たかし君は、すごく、すごく考えました。学校の授業やテストをする時よりも、うんと考えました。

 でも、なかなか答えが出ません。ポシェットを握りしめ、髪の毛をグシャグシャにしました。

 今日という日を、ずっと心待ちにしていたのに、いざ手にすると、どうしていいのかわからなくなるんだなと、たかし君は思いました。

 考えている内に、駄菓子屋さんは、たかし君より、ずっと上のお兄さん、お姉さんたちで溢れていました。

 みんな、小さなカゴを持って、次々に駄菓子を入れていきます。

「わぁ、すごい。さすが上級生。みんなちゃんと計算しながら、色々買っている」

 たかし君が感心して見ていると、ふいに後ろから、声をかけられました。

 ビックリして、肩が上がりました。

 振り返ると、友だちのお兄さんがいました。

「たかし君だよね。1人で買い物に来たのかい。偉いね」

 そう言って、頭をなでてくれました。

 嬉しいけれど、恥ずかしくて下を向きました。

「そうだ。ご褒美に何か1つ買ってあげる」

「本当に」

 たかし君の心は舞い上がりました。

 お兄さんは、優しく笑って頷きました。

 たかし君は、駄菓子を眺めて、どれにしようか考え始めました。

「ゆっくりでいいよ。

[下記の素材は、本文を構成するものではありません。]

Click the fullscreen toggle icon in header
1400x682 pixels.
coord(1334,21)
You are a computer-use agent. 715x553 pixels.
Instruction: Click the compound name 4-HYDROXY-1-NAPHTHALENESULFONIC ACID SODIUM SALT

ぼくもまだ、何を買うかを、悩んでいるから」

 お兄さんはさらに奥へと、行ってしまいました。

 たかし君は、1人で買い物をしに来て、よかったなぁと、思いました。

 悩みながら店の中を、ゆっくり歩いていると、店の入口の方に立っていました。

 最初に見た、あの飴の花束が目にとまりました。

「そうだ、これを買ってもらったら、他の物が買えるぞ」

 たかし君は、震える手で1つ、掴みました。

 お兄さんがちょうど、やってきました。

「決まったかい。その手に持っている飴、キレイだね。じゃあ、それを買ってあげる」

 たかし君は、目をキラキラさせて、手渡そうとしました。

 手をお兄さんに伸ばした時、お手伝いしたことを思い出しました。

 たかし君がお手伝いをする度に、お母さんは笑顔で「ありがとう」と、言ってくれました。

 たかし君にとっては、大変なお手伝いでしたが、お母さんのやっていることに比べれば、とても簡単なことです。

 たかし君は、伸ばしかけた手を止めて、言いました。

「お兄さん、やっぱり自分で買うよ。ぼくね、初めて、お金もらって、初めて1人で買い物に来たんだ。もし、お兄さんに買ってもらったら、ぼくの初めてのお使いは、失敗ってことになっちゃう」

 お兄さんは目を、大きくして、口をぽかんと、開けました。でも、すぐに笑顔になり、また頭を撫でてくれました。

「そうだよね。たかし君の初めてのお買い物の邪魔をするところだったね。ごめんね。たかし君は、とても賢くて、偉いね」

 お兄さんは、お会計を終えると、もう一度、頭を撫でて、手を振って去っていきました。

 たかし君は、手を振り返しながら、買うものを心に決めていました。

 それを買うと、おばあちゃんにお辞儀をして、家へ向かいました。

 家へ着くと、買うのに時間がかかり過ぎて、遅くなったたかし君を、心配したお母さんが家の前で、待っていました。

 たかし君を見ると駆け寄って来て、抱きしめてくれました。

「お買い物はできたの」

 たかし君は、頷いて、あの飴の花束をお母さんに差し出して言いました。

「お母さんいつも、ありがとう。ぼくが、1番良いと思う、お金の使い方をしたよ。これ、お母さんに。本物の花束は高くて、買えなくってごめんね」

 お母さんは、黙ってたかし君を力強く、抱きしめました。そして、やっと小さく言いました。

「ありがとう」

2人の目には、涙が浮かんでいました。